One poster on another board said if the Luftwaffe had re-engineered the Fw-190A with the DB603 in early 1944 instead of using them on ME-410s, the Luftwaffe would been theoretically able to have equality with the P-51. Japan should have adapted the Nakajima N9KH (1900Hp) or at least a 1500HP engine by1943 to keep up with the F6F or F4U
 
Oh, I agree that Japanese made a good deal of self-inflicted wounds when it was about next-gen designs (not only in that area, of course). The dedicated floatplane fighter is a major point there - as a Navy, push for a next-gen fighter for carriers, then, if you have more fighters produced than it can fit on your carriers use them from land bases, and just after that make the floatplane fighter conversions is you have any fighters left.

Hello Tomo Pauk,
I believe you are forgetting one thing here. The Japanese didn't really have the ability to create land bases for their aircraft in a timely fashion as the US did. Look at the time spent on Henderson Field.
Until a land base is ready, the air support either comes from a carrier or sea planes / float planes.

In my book Japan was 4 years behind Western powers with fighters.
They were even behind the Italians in fighters and I can think of no greater insult!

Hello The Basket,
I would have to disagree with you on a couple points here.
First of all, the Italians never were able to produce a competent fighter with entirely domestic technology.
Their best fighters all used German engine designs.
The Japanese on the other hand produced a few competitive designs with their own technology such as the Ki 84, N1K2, and J2M.
As I see it, at the end of the war, all three of the designs I listed were in production and were competitive with then operational US fighters, so the gap between the Japanese and the West was not nearly 4 years.

Going back to the original subject:
I believe it wasn't so much the superiority of the A6M as the inferiority of opposition that the Japanese met in China that gave them the confidence in their own superiority.
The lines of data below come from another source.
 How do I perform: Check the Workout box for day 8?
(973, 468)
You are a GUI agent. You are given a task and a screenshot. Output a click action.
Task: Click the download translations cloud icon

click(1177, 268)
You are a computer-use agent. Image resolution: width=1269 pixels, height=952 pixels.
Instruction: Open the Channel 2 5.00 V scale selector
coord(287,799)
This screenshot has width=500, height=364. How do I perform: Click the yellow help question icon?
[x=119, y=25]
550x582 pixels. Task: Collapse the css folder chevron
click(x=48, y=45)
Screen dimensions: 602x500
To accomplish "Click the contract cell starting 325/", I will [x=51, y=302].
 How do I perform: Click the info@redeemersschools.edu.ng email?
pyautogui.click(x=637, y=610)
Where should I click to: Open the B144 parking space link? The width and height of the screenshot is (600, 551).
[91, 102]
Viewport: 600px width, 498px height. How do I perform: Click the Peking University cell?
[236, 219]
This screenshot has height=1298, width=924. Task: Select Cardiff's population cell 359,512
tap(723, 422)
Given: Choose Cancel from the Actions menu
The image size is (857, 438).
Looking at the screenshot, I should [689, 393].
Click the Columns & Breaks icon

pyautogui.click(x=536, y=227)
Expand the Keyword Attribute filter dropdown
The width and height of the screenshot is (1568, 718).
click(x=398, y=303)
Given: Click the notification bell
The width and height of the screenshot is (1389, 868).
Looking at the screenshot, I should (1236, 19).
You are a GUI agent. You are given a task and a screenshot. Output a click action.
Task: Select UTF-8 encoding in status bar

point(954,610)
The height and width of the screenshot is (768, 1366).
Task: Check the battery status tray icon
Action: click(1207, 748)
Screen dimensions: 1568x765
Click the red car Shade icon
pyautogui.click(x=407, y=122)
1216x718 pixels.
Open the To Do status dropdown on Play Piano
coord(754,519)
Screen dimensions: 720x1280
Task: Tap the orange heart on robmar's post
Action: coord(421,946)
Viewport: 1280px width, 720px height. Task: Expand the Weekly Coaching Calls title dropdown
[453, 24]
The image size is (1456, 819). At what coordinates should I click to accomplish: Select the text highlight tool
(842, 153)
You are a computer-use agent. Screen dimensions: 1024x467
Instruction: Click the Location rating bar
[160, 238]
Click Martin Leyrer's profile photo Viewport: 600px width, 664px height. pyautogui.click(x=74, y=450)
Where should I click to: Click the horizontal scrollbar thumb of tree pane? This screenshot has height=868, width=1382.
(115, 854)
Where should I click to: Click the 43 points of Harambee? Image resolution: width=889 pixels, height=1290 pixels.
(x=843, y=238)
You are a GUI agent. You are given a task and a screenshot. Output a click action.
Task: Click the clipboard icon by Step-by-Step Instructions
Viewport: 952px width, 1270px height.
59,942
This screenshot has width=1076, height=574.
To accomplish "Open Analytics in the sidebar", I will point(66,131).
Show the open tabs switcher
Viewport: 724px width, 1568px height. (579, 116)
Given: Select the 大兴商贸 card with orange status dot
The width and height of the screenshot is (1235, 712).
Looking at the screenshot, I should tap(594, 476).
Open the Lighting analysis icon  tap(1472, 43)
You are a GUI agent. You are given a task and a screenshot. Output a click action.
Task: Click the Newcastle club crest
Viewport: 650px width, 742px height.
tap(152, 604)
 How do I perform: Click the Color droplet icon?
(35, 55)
Meeting the Russians in China wasn't enough of a wake-up call for them.

I believe also that the Japanese diluted their design efforts and didn't have enough competent design teams to do everything they wanted. Their replacement for the A6M just didn't happen, but their replacements for other shipboard aircraft came along just fine. Those designs were quite competitive and arguably superior to the equivalent American designs.
They just didn't realise that without a superior fighter to escord, all the other stuff is basically just targets for the other side's superior fighters.

- Ivan.
 
Japan could build the domestically-designed Homare 1900 HP radial, but could not build those engines in the quantity necessary to be on the same level as the Pratt & Whitney R-2800, which powered the F4U, F6F, P-47, C-46, B-26, A-26 and more. Japan struggled to build the engines in the hundreds per month, building a total of less than 9,000 during the war, but the United States built 125,000 R-2800 engines, including almost 58,000 built by Ford Motor Company and 11,0000 by Nash.